Records for processing
__________

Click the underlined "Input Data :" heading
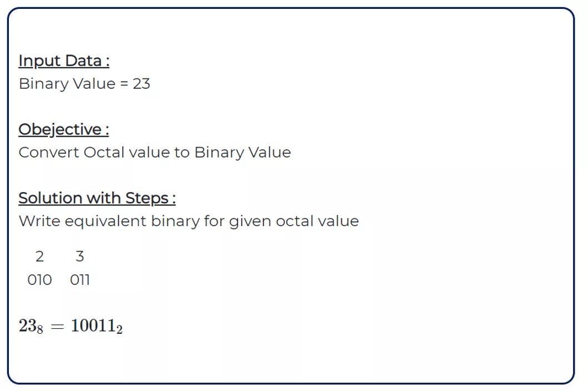 point(64,61)
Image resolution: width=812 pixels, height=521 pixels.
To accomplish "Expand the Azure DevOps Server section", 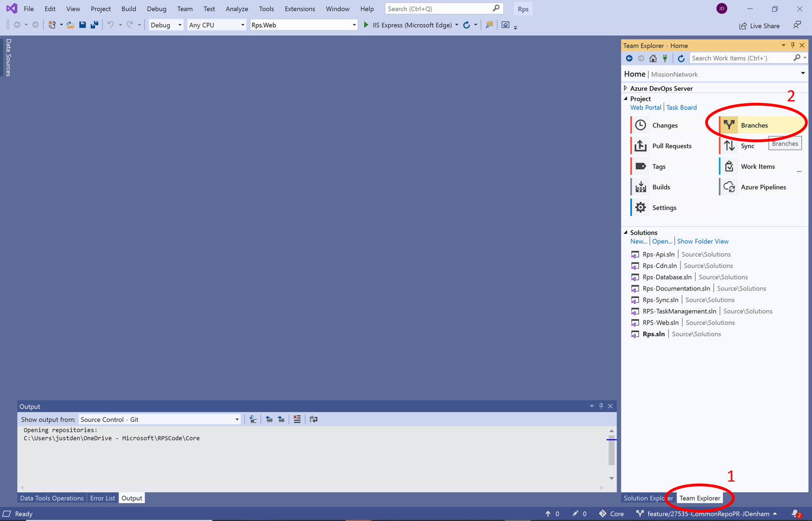I will pos(626,88).
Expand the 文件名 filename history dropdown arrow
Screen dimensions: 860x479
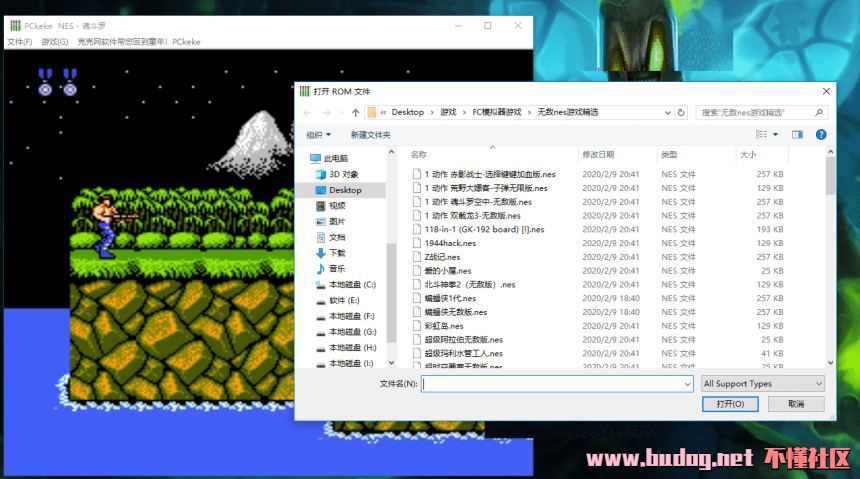[686, 384]
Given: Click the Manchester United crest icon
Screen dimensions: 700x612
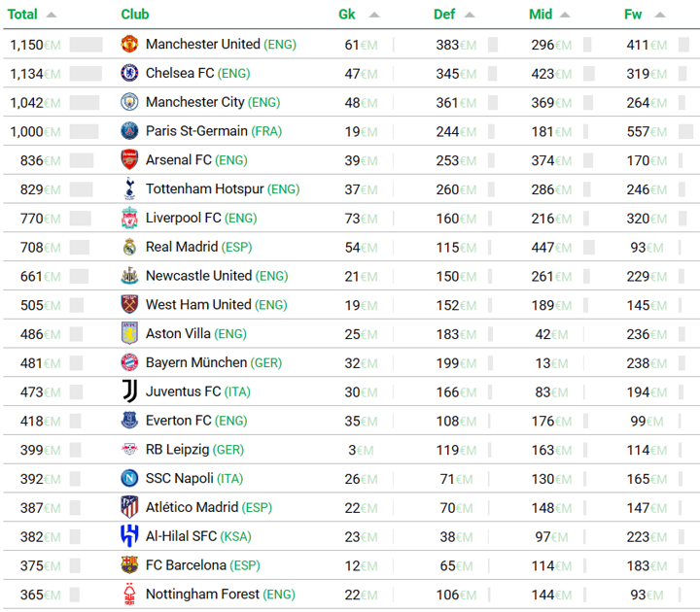Looking at the screenshot, I should 130,45.
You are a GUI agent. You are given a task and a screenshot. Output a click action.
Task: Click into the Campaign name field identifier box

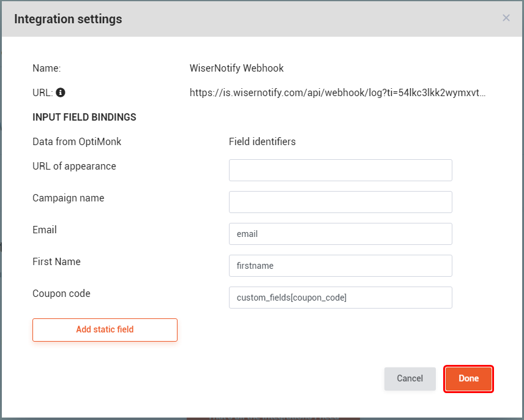click(x=340, y=202)
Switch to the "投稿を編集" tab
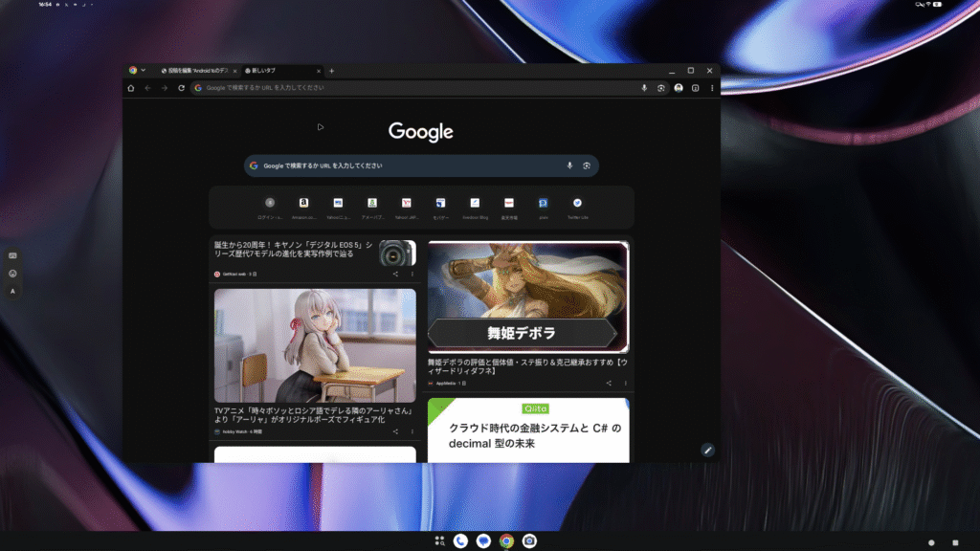The width and height of the screenshot is (980, 551). 198,71
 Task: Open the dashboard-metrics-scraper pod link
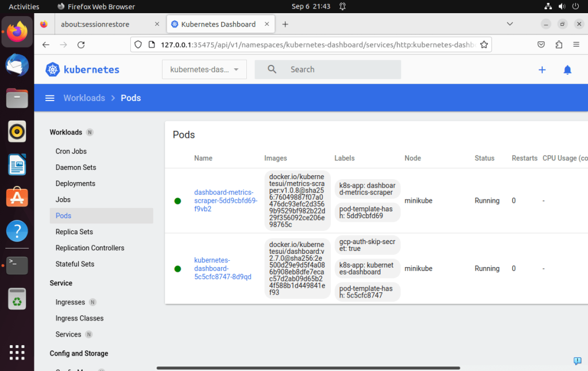tap(225, 200)
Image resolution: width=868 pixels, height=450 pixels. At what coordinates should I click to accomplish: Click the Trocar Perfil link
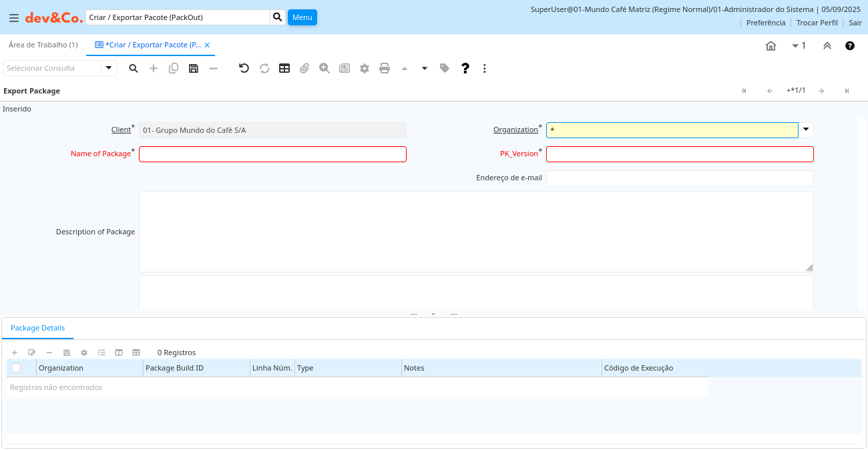[x=817, y=23]
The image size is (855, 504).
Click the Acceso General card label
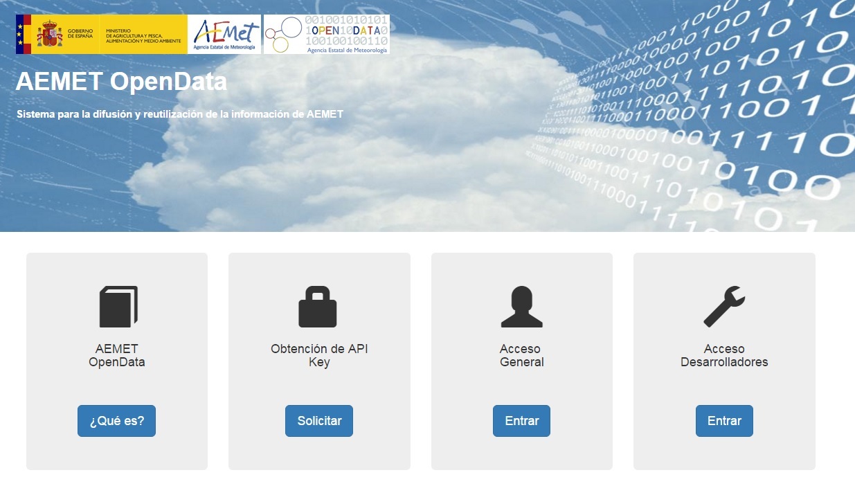click(521, 355)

__________

To do
Skip every picture and retype only the lines from the line with "Task: Click into" through the last line of the listing, both ends included, exactly as they appear.

Reply
Task: Click into the Campaign name field identifier box

click(x=340, y=202)
Switch to the "投稿を編集" tab
The width and height of the screenshot is (980, 551). 198,71
 Task: Open the dashboard-metrics-scraper pod link
tap(225, 200)
Image resolution: width=868 pixels, height=450 pixels. At what coordinates should I click to accomplish: Click the Trocar Perfil link
[x=817, y=23]
The image size is (855, 504).
Click the Acceso General card label
click(521, 355)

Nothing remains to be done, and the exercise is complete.